## Passage to read
Why artists should care about HDR

Posted on Jul 15, 2024
tl;dr: Photos you've already taken might look way more stunning than you thought possible

Have you ever been awestruck at a scene of shafts of sunlight cast through clouds, mesmerized by the flames roiling in a campfire, or captivated by the saturated rim lighting in someone’s hair?

I have.

Have you ever tried to capture the moment with a photograph, only to find it dull and lifeless after the fact? At the very least, it didn’t capture the feeling of that moment very well?

You’re not alone.

I’m here to tell you that if you’ve ever had a moment like this with a camera, your editing software has conspired to wash out the photo and leave you hopelessly disappointed.

Okay, okay, that’s a slight exaggeration. There is a reason why, but we are finally at a point in history where you are in a position to do something about it: HDR is here, baby!

Sort of.

First of all, what is wrong with SDR?

Your eyes can see significantly more highlights than a computer monitor. Because we process visual data relatively, you probably don’t even recognize how significant the difference is.

## Given request A
Convert the rows below into a numbered list with blank lines left out, and omit the pictures from your answer.

## Input
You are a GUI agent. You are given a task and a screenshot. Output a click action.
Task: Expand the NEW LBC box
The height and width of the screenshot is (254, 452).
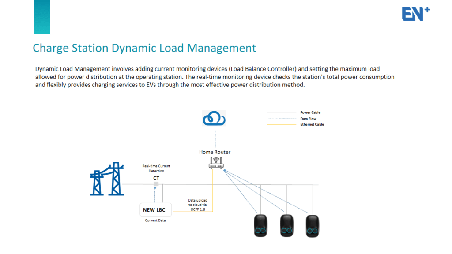[155, 209]
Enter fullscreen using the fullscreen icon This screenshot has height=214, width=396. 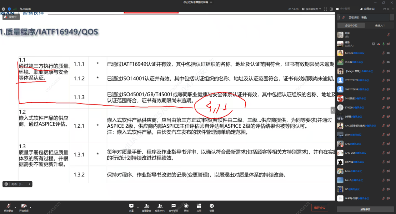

## Given request B
According to the HDR post above, why might you not recognize how large the gap is between the highlights your eyes can see and those a computer monitor shows?

## Correct result A
1. You are a GUI agent. You are given a task and a screenshot. Output a click action.
2. Task: Expand the NEW LBC box
3. The height and width of the screenshot is (254, 452).
4. [155, 209]
5. Enter fullscreen using the fullscreen icon This screenshot has height=214, width=396. 

## Correct result B
Because we process visual data relatively.